* _DATA PROVIDED_
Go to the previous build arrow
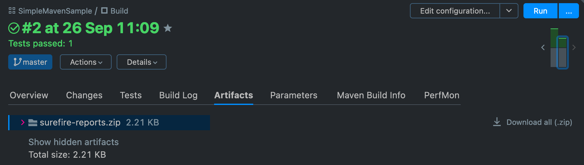 tap(543, 47)
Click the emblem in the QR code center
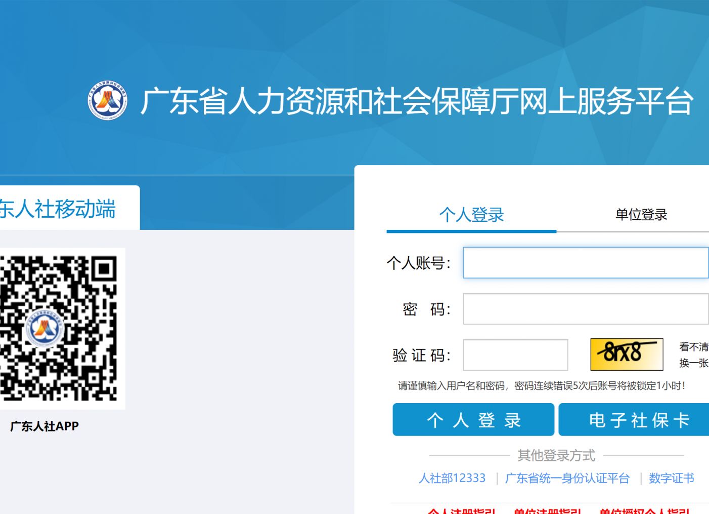 pyautogui.click(x=45, y=329)
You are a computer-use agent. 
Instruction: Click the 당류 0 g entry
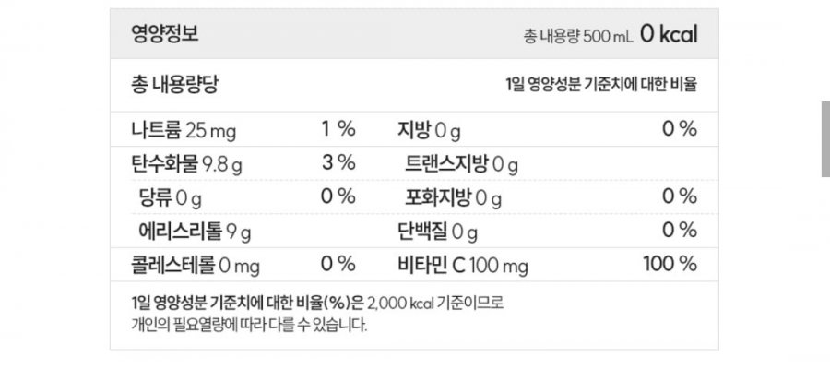(169, 196)
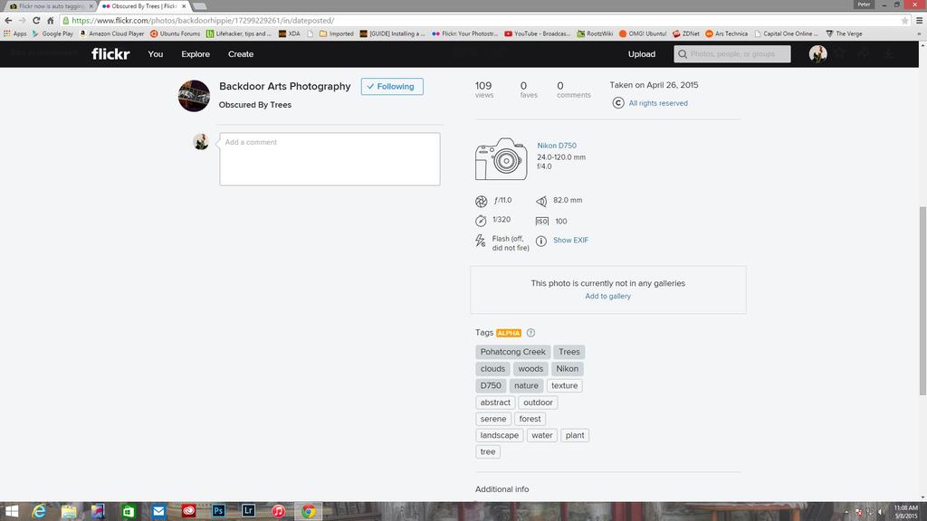This screenshot has height=521, width=927.
Task: Click Add to gallery link
Action: pyautogui.click(x=607, y=297)
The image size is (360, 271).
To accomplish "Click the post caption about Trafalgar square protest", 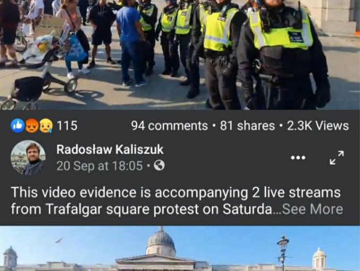I will [177, 201].
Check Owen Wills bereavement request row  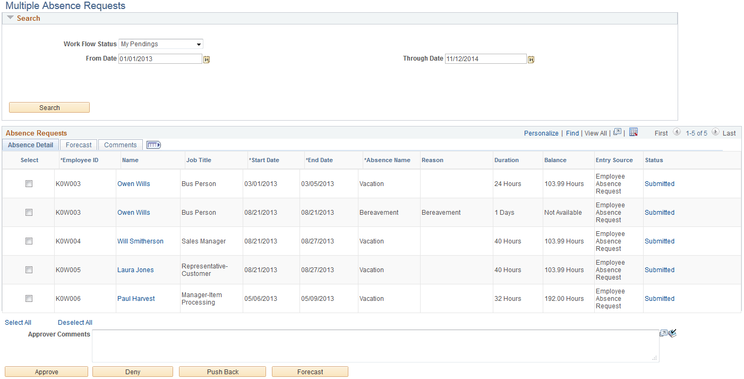point(29,212)
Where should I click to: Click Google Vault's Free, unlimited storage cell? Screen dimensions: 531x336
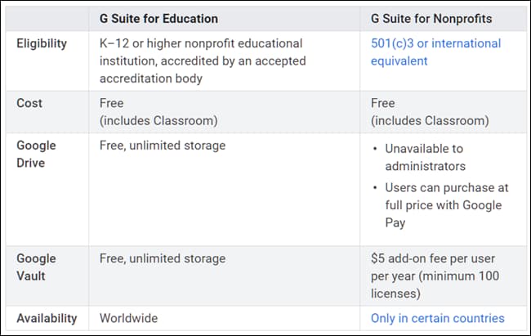(162, 258)
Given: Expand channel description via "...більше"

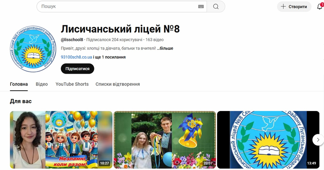Looking at the screenshot, I should tap(165, 48).
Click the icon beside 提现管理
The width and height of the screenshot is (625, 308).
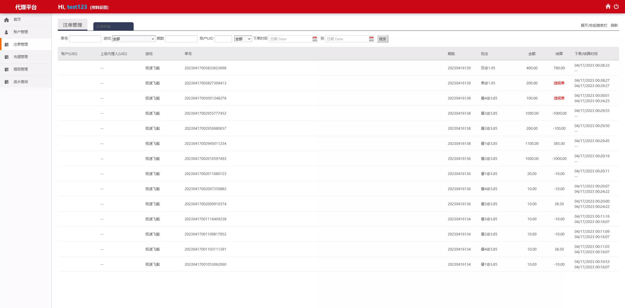point(7,70)
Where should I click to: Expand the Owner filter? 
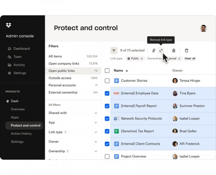(x=96, y=142)
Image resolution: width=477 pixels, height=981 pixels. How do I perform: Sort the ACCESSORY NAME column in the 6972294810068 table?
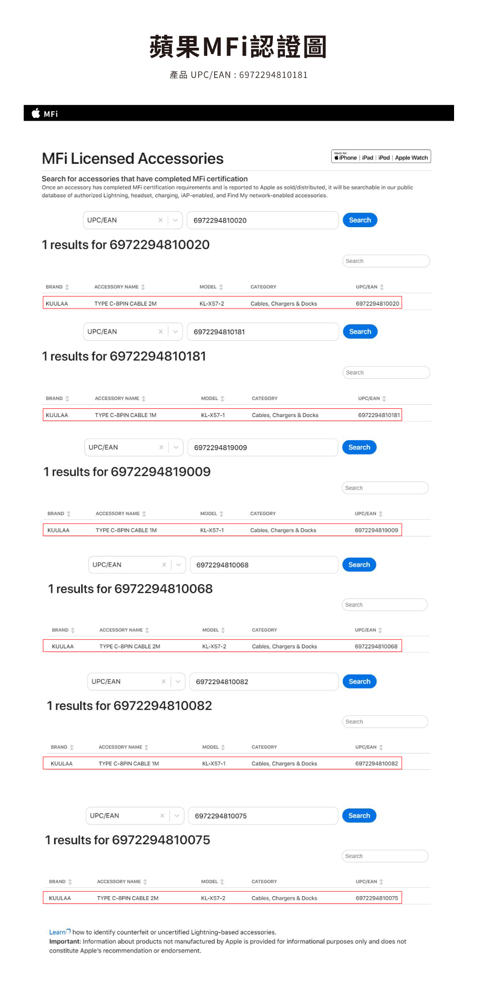[147, 630]
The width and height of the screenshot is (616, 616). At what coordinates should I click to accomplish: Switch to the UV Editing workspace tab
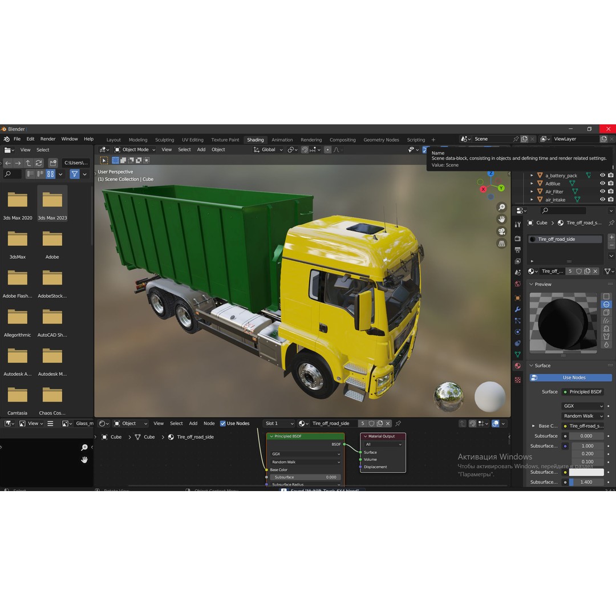click(192, 139)
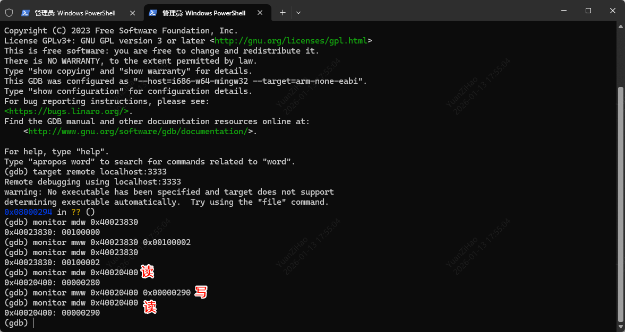The image size is (625, 332).
Task: Click the administrator shield icon
Action: coord(9,13)
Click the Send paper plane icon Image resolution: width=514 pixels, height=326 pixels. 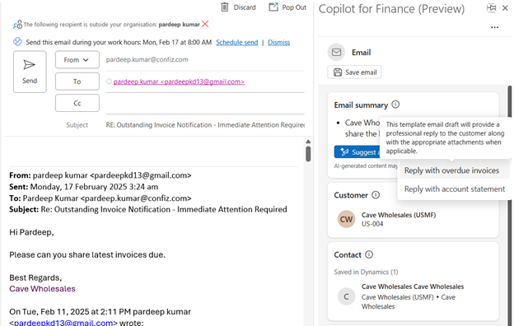(29, 65)
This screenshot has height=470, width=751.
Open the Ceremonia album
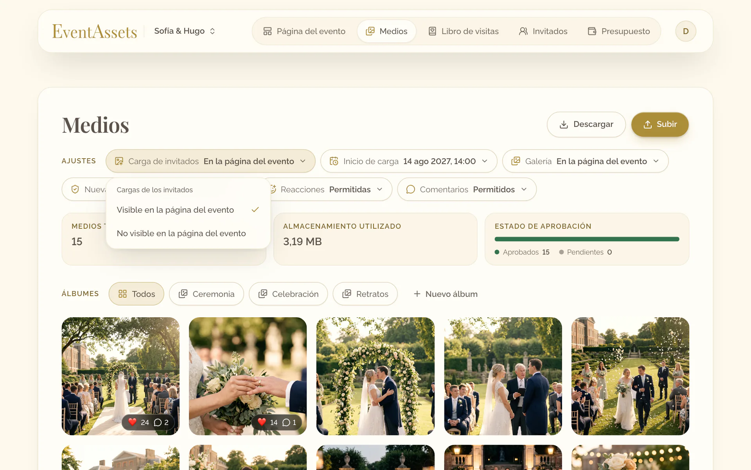click(207, 294)
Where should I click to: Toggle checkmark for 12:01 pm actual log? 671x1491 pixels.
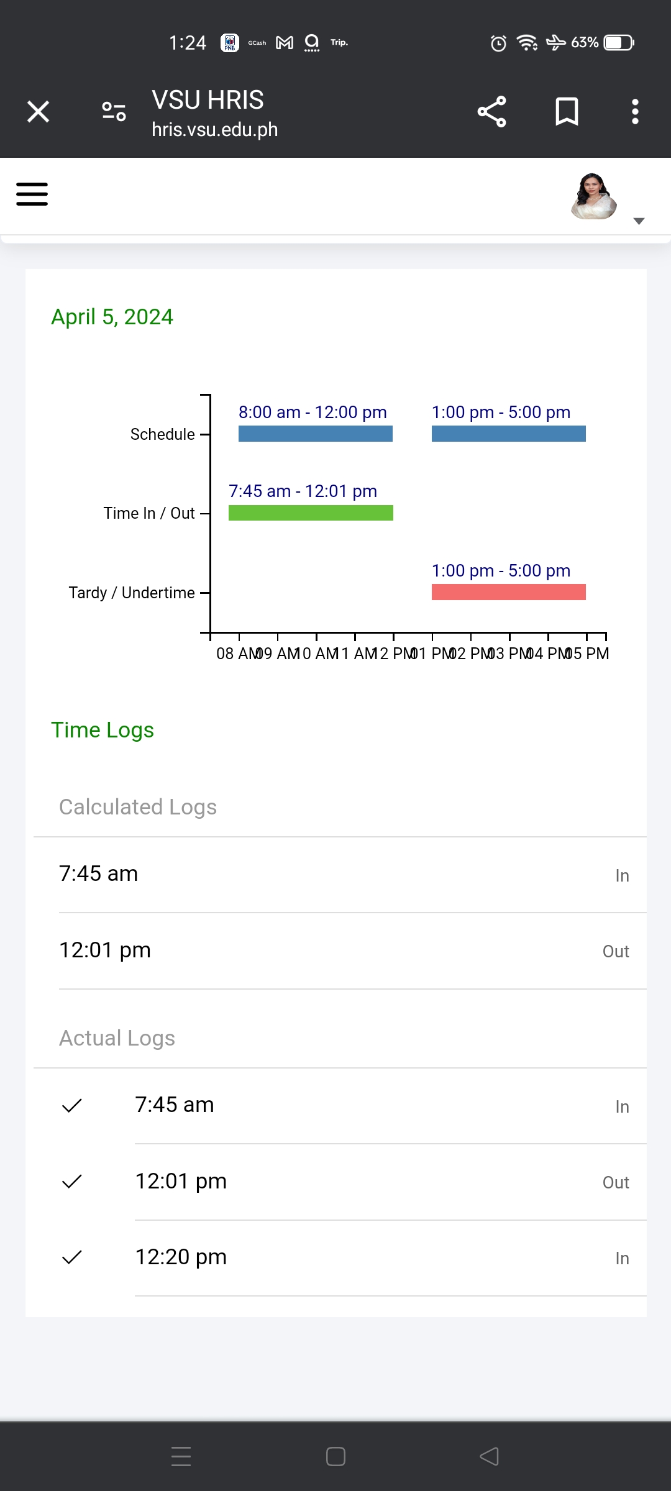72,1181
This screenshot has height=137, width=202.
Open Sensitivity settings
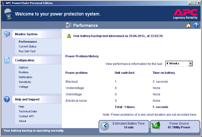pos(25,82)
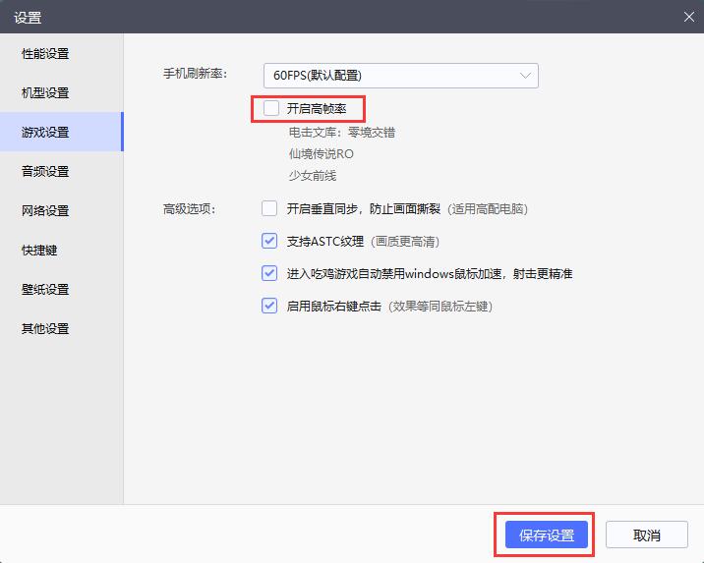The width and height of the screenshot is (704, 563).
Task: Disable the 启用鼠标右键点击 checkbox
Action: (269, 306)
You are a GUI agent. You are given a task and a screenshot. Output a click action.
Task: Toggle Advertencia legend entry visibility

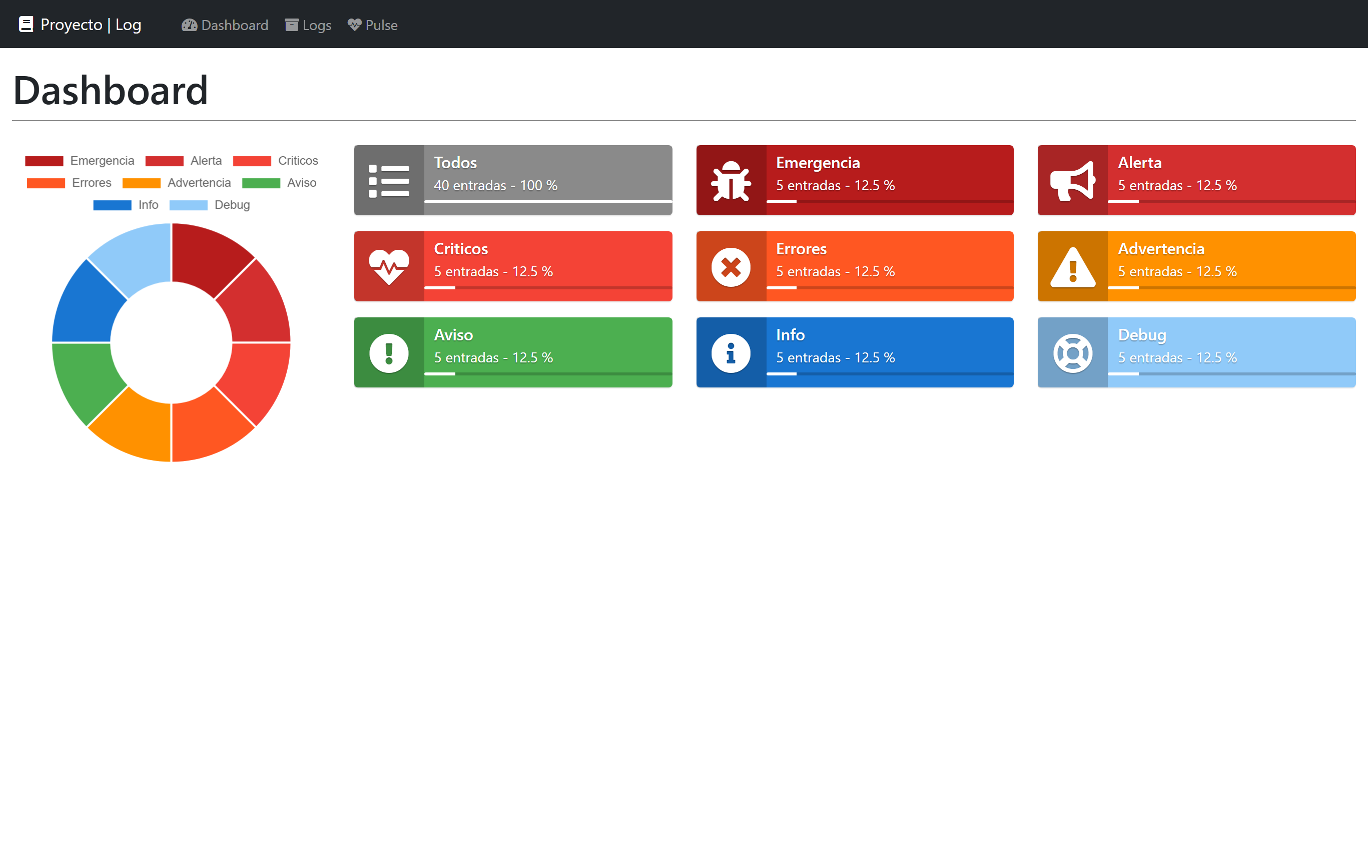(x=177, y=183)
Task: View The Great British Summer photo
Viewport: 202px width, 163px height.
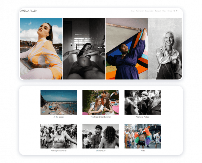Action: point(101,102)
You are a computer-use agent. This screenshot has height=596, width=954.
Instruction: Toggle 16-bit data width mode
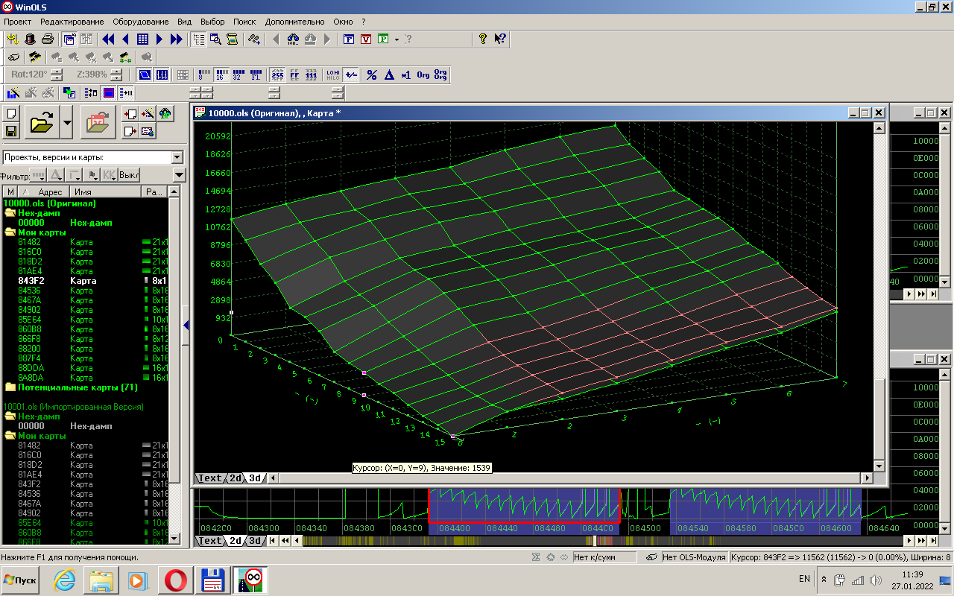coord(220,75)
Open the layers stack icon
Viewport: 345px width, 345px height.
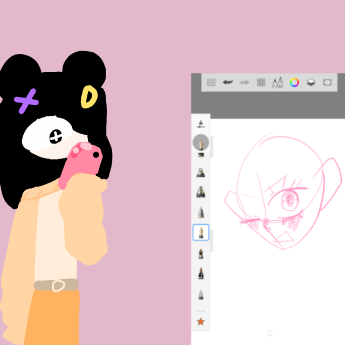coord(311,82)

* _WHAT YOU WILL DO_
Copy every line in the entries above that has the string "agent" in it.

* _EXERCISE RESULT_
You are a computer-use agent. 
You are a GUI agent. You are given a task and a screenshot. Output a click action.
You are a computer-use agent. This screenshot has height=596, width=954.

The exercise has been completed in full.